Editorial: Cybersecurity: Plan, money are key to DAS success – Bend Bulletin

Secretary of State Bev Clarno’s office released its latest audit on July 3, this one on the state of cybersecurity in the Department of Administrative Services, the state’s central administrative agency. The picture the audit painted wasn’t a pretty one.

It found the agency’s cybersecurity efforts lacking, so much so that “as a result, DAS systems and data may be at risk for unauthorized use, disclosure, or modification.”

Auditors found that, among other things, DAS lacks a formal security management program. As a result, it has no framework for continuing evaluation of risk, putting effective procedures in place and then monitoring to see that they work as intended.

In fact, auditors noted, the agency doesn’t have an inventory of authorized and unauthorized software being run on its computers. DAS does have a tool that could create such a list, but for some reason does not use it.

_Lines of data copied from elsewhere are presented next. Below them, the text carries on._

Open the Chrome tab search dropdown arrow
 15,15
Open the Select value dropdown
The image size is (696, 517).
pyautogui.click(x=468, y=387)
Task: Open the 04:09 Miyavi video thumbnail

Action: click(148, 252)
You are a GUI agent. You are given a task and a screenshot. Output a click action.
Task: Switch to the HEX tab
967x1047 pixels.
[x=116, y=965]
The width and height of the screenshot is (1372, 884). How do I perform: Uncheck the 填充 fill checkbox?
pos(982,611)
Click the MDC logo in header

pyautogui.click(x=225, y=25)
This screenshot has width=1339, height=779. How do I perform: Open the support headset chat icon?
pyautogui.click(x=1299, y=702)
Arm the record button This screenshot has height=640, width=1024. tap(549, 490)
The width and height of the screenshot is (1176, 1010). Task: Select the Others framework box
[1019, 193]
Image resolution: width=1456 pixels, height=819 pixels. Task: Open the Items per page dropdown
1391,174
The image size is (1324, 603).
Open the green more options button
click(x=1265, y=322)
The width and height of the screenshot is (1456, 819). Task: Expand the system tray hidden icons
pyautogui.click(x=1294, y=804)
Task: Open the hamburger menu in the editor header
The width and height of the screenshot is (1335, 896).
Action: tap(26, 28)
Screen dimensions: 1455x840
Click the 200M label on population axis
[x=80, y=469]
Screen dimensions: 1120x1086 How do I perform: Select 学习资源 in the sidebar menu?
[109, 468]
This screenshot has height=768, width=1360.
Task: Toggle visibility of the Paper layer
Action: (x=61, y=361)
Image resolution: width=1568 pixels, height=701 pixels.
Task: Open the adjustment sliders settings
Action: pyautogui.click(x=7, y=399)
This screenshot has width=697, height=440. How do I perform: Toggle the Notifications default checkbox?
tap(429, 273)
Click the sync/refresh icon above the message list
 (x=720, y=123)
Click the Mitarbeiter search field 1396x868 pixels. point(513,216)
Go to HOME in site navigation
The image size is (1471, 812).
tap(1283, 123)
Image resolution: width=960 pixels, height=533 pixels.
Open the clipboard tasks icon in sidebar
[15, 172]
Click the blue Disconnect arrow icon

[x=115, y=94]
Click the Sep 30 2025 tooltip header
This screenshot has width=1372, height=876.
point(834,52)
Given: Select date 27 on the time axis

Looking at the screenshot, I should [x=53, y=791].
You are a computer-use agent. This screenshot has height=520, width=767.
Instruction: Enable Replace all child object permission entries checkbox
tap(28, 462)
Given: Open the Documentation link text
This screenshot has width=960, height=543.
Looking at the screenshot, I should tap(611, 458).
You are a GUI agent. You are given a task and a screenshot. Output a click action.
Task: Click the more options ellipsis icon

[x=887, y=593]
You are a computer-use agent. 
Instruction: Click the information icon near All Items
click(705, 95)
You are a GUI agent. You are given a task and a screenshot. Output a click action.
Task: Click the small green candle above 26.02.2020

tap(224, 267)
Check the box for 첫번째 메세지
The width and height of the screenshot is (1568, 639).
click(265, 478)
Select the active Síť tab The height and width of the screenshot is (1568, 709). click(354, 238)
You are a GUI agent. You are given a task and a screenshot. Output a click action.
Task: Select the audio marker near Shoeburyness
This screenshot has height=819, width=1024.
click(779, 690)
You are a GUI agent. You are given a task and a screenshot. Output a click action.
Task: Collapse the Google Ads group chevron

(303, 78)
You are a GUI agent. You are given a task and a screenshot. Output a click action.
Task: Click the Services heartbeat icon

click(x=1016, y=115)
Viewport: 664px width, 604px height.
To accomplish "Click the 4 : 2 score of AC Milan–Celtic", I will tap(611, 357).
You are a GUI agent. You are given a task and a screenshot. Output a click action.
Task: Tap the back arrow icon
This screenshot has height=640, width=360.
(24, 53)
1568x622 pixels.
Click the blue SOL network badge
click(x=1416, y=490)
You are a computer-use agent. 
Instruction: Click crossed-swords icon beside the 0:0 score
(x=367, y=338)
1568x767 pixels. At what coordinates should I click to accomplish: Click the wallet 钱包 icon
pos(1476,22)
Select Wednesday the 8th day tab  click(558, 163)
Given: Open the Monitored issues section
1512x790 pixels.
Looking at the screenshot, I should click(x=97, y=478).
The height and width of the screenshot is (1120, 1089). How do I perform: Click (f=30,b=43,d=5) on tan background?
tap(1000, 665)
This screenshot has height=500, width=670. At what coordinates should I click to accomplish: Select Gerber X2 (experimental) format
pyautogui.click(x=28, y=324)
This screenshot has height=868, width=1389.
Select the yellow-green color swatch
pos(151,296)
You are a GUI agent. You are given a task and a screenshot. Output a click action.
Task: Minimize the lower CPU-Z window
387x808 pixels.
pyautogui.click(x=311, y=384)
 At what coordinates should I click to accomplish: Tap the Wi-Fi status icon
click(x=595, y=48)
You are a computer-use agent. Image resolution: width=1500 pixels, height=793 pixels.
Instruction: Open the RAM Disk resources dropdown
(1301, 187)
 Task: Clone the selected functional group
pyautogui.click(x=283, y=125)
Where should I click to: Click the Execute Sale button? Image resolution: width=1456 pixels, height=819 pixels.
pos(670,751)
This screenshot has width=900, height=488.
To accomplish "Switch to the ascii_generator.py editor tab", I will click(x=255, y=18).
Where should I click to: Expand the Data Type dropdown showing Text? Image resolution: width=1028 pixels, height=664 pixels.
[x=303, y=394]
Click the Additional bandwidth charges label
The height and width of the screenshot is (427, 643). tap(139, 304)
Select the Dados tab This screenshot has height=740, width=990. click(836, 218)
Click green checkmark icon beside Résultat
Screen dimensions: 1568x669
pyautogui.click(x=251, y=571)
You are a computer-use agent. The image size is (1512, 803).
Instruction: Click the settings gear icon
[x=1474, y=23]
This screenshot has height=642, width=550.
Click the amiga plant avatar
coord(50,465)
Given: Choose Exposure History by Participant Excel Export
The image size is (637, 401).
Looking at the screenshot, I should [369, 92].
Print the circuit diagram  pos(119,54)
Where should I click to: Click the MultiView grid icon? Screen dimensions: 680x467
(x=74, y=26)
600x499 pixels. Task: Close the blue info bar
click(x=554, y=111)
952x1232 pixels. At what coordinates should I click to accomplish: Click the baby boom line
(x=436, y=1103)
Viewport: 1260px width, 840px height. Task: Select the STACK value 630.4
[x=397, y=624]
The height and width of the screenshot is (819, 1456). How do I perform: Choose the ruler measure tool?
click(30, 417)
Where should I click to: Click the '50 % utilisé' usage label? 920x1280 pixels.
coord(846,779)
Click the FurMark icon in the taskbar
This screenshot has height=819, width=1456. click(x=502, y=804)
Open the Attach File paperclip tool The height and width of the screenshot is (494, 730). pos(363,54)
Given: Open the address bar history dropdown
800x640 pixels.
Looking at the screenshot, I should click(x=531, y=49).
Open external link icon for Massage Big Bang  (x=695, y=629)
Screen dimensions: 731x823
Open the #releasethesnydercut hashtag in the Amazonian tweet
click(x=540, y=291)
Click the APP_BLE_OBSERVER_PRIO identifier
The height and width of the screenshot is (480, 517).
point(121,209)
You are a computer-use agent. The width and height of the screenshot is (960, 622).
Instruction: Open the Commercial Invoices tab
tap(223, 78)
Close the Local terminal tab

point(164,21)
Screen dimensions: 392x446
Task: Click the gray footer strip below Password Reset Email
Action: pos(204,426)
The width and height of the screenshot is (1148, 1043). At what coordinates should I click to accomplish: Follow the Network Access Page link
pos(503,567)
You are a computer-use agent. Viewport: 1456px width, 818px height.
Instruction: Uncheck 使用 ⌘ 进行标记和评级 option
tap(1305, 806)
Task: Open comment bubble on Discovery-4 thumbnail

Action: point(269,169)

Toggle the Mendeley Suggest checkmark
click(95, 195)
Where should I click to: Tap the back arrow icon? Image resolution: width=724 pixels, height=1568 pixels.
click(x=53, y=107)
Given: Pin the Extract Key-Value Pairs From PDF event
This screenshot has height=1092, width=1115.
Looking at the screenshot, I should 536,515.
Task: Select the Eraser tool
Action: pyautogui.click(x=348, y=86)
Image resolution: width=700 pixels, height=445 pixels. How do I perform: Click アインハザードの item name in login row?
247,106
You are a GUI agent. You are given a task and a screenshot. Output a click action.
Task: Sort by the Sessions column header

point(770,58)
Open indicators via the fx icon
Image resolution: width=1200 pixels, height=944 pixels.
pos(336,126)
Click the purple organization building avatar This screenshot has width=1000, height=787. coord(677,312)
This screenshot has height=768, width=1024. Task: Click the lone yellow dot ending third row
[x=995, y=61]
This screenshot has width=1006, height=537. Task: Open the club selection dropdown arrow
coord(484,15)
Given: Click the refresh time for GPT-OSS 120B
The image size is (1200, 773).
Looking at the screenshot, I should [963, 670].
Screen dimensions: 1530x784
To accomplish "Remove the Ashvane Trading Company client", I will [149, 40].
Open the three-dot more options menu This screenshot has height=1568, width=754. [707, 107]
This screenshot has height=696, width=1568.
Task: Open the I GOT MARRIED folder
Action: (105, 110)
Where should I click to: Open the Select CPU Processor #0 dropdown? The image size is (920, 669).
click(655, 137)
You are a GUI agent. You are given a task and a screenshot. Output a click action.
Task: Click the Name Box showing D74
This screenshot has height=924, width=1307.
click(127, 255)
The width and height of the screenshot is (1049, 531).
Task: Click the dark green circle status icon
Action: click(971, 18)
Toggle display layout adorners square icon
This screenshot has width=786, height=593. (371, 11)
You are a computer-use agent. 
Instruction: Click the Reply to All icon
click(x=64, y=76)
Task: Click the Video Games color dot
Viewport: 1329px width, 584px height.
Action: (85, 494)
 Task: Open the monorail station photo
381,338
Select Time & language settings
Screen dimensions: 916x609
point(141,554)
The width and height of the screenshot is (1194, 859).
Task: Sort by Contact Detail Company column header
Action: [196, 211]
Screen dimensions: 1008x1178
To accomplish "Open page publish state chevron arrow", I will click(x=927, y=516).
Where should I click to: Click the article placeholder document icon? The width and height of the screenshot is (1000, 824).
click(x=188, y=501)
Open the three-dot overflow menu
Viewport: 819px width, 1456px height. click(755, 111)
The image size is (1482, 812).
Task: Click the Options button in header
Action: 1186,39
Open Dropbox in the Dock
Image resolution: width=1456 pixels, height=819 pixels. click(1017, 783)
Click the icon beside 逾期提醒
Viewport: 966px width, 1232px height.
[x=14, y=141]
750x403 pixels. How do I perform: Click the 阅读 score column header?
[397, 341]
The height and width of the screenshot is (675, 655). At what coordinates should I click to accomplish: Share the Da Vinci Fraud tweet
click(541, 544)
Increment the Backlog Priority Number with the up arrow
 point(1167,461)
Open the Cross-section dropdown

Also bad news: There are more than 80 different software applications in use at DAS, but all but 16 of them are managed by not information technology staff, but by others in the various divisions. That helps explain why some divisions have the ability to install unapproved software.

Worse, the lack of cybersecurity is already causing problems. Files at the Department of Human Services were compromised in January 2019 when an employee opened a “phishing” email. The Secretary of State’s campaign finance and business registry websites were both hacked before Dennis Richardson held that office.

DAS officials agreed with the seven recommendations made in the report and noted that the 2019 Legislature already has allocated money for an agencywide assessment of its IT capability and security. The assessment will allow DAS to create a program for managing both software and hardware, officials said.

Unfortunately, DAS officials don’t expect to complete four of the seven recommendations until 2023, assuming the Legislature gives it the money in 2021 to do so.